>>
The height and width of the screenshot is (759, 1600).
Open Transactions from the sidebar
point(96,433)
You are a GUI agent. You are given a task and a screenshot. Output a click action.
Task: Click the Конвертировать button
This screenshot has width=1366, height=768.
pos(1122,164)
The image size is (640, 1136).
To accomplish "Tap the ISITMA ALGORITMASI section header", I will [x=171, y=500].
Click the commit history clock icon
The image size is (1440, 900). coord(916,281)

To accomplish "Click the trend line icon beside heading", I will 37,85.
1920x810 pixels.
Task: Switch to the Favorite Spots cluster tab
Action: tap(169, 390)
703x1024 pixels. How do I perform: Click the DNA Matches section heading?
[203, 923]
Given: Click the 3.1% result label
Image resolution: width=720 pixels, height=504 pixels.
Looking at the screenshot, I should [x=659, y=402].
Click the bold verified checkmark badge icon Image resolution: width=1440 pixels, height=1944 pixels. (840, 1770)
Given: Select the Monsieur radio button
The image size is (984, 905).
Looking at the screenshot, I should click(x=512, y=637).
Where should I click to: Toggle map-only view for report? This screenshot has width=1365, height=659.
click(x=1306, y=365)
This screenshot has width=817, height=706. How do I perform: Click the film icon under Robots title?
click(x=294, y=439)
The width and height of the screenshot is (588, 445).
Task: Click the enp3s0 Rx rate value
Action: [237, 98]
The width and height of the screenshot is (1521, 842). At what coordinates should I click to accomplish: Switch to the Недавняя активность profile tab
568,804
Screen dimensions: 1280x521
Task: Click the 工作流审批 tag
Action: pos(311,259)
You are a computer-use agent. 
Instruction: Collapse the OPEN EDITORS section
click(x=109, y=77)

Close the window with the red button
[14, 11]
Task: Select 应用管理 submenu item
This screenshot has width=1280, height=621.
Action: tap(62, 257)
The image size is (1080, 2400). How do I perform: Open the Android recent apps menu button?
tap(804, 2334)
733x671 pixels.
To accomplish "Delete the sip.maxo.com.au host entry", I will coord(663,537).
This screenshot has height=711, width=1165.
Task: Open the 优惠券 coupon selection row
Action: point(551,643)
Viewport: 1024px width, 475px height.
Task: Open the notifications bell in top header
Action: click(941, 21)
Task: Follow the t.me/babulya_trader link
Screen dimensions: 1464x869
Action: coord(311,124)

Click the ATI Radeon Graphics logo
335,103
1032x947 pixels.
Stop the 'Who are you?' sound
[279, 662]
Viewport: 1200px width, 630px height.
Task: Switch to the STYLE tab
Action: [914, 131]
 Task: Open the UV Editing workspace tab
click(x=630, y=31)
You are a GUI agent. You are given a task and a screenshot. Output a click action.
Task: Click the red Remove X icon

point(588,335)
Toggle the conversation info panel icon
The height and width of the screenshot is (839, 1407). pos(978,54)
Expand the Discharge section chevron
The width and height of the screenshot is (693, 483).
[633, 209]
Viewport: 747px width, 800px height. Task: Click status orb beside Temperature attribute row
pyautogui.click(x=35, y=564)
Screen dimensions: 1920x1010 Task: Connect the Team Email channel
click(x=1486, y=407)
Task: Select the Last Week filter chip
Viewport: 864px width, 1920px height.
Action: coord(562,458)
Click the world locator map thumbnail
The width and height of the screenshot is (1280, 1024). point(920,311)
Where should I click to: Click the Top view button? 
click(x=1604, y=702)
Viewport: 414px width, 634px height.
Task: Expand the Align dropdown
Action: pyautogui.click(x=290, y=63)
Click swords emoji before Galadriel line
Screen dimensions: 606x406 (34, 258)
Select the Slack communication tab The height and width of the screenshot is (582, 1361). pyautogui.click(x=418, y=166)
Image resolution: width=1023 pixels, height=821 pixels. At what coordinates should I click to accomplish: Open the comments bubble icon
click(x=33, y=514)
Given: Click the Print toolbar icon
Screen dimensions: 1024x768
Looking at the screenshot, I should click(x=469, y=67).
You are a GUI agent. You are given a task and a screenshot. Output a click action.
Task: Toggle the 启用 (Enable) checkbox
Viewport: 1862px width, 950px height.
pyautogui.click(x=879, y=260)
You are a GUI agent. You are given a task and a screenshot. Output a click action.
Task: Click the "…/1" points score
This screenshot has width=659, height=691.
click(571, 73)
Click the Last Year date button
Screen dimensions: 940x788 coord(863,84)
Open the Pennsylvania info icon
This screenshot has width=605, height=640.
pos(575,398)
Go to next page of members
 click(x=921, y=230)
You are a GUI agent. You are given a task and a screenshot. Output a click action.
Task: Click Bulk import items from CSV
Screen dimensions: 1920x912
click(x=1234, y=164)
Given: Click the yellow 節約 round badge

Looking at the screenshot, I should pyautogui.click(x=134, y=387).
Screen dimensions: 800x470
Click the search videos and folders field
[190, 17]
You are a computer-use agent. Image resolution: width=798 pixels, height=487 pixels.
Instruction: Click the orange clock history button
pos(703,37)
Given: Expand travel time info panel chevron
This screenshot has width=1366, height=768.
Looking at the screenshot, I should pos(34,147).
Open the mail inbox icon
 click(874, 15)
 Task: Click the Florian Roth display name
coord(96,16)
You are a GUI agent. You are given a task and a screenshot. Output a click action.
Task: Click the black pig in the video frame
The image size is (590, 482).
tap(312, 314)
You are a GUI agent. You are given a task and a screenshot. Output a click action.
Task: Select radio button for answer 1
<<
WORK TO COMPLETE
Reproduce all of the data exactly as given.

SOLVED EXERCISE
The height and width of the screenshot is (759, 1600).
Open Transactions from the sidebar
point(96,433)
You are a GUI agent. You are given a task and a screenshot. Output a click action.
Task: Click the Конвертировать button
This screenshot has width=1366, height=768.
pos(1122,164)
The image size is (640, 1136).
To accomplish "Tap the ISITMA ALGORITMASI section header", I will [x=171, y=500].
Click the commit history clock icon
The image size is (1440, 900). coord(916,281)

To accomplish "Click the trend line icon beside heading", I will 37,85.
1920x810 pixels.
Task: Switch to the Favorite Spots cluster tab
Action: tap(169, 390)
703x1024 pixels. How do I perform: Click the DNA Matches section heading?
[203, 923]
Given: Click the 3.1% result label
Image resolution: width=720 pixels, height=504 pixels.
Looking at the screenshot, I should [x=659, y=402].
Click the bold verified checkmark badge icon Image resolution: width=1440 pixels, height=1944 pixels. (840, 1770)
Given: Select the Monsieur radio button
The image size is (984, 905).
Looking at the screenshot, I should click(x=512, y=637).
Where should I click to: Toggle map-only view for report? This screenshot has width=1365, height=659.
click(x=1306, y=365)
This screenshot has width=817, height=706. How do I perform: Click the film icon under Robots title?
click(x=294, y=439)
The width and height of the screenshot is (588, 445).
Task: Click the enp3s0 Rx rate value
Action: [237, 98]
The width and height of the screenshot is (1521, 842). At what coordinates should I click to accomplish: Switch to the Недавняя активность profile tab
568,804
Screen dimensions: 1280x521
Task: Click the 工作流审批 tag
Action: pos(311,259)
You are a computer-use agent. 
Instruction: Collapse the OPEN EDITORS section
click(x=109, y=77)

Close the window with the red button
[14, 11]
Task: Select 应用管理 submenu item
This screenshot has width=1280, height=621.
Action: tap(62, 257)
The image size is (1080, 2400). How do I perform: Open the Android recent apps menu button?
tap(804, 2334)
733x671 pixels.
To accomplish "Delete the sip.maxo.com.au host entry", I will coord(663,537).
This screenshot has height=711, width=1165.
Task: Open the 优惠券 coupon selection row
Action: point(551,643)
Viewport: 1024px width, 475px height.
Task: Open the notifications bell in top header
Action: click(941, 21)
Task: Follow the t.me/babulya_trader link
Screen dimensions: 1464x869
Action: coord(311,124)

Click the ATI Radeon Graphics logo
335,103
1032x947 pixels.
Stop the 'Who are you?' sound
[279, 662]
Viewport: 1200px width, 630px height.
Task: Switch to the STYLE tab
Action: [914, 131]
 Task: Open the UV Editing workspace tab
click(x=630, y=31)
You are a GUI agent. You are given a task and a screenshot. Output a click action.
Task: Click the red Remove X icon

point(588,335)
Toggle the conversation info panel icon
The height and width of the screenshot is (839, 1407). pos(978,54)
Expand the Discharge section chevron
The width and height of the screenshot is (693, 483).
[633, 209]
Viewport: 747px width, 800px height. Task: Click status orb beside Temperature attribute row
pyautogui.click(x=35, y=564)
Screen dimensions: 1920x1010 Task: Connect the Team Email channel
click(x=1486, y=407)
Task: Select the Last Week filter chip
Viewport: 864px width, 1920px height.
Action: coord(562,458)
Click the world locator map thumbnail
The width and height of the screenshot is (1280, 1024). point(920,311)
Where should I click to: Click the Top view button? 
click(x=1604, y=702)
Viewport: 414px width, 634px height.
Task: Expand the Align dropdown
Action: pyautogui.click(x=290, y=63)
Click swords emoji before Galadriel line
Screen dimensions: 606x406 (34, 258)
Select the Slack communication tab The height and width of the screenshot is (582, 1361). pyautogui.click(x=418, y=166)
Image resolution: width=1023 pixels, height=821 pixels. At what coordinates should I click to accomplish: Open the comments bubble icon
click(x=33, y=514)
Given: Click the Print toolbar icon
Screen dimensions: 1024x768
Looking at the screenshot, I should click(x=469, y=67).
You are a GUI agent. You are given a task and a screenshot. Output a click action.
Task: Toggle the 启用 (Enable) checkbox
Viewport: 1862px width, 950px height.
pyautogui.click(x=879, y=260)
You are a GUI agent. You are given a task and a screenshot. Output a click action.
Task: Click the "…/1" points score
This screenshot has width=659, height=691.
click(571, 73)
Click the Last Year date button
Screen dimensions: 940x788 coord(863,84)
Open the Pennsylvania info icon
This screenshot has width=605, height=640.
pos(575,398)
Go to next page of members
 click(x=921, y=230)
You are a GUI agent. You are given a task and a screenshot. Output a click action.
Task: Click Bulk import items from CSV
Screen dimensions: 1920x912
click(x=1234, y=164)
Given: Click the yellow 節約 round badge

Looking at the screenshot, I should pyautogui.click(x=134, y=387).
Screen dimensions: 800x470
Click the search videos and folders field
[190, 17]
You are a computer-use agent. Image resolution: width=798 pixels, height=487 pixels.
Instruction: Click the orange clock history button
pos(703,37)
Given: Expand travel time info panel chevron
This screenshot has width=1366, height=768.
Looking at the screenshot, I should pos(34,147).
Open the mail inbox icon
 click(874, 15)
 Task: Click the Florian Roth display name
coord(96,16)
You are a GUI agent. You are given a task and a screenshot. Output a click action.
Task: Click the black pig in the video frame
The image size is (590, 482).
tap(312, 314)
You are a GUI agent. You are given a task and a screenshot. Output a click action.
Task: Select radio button for answer 1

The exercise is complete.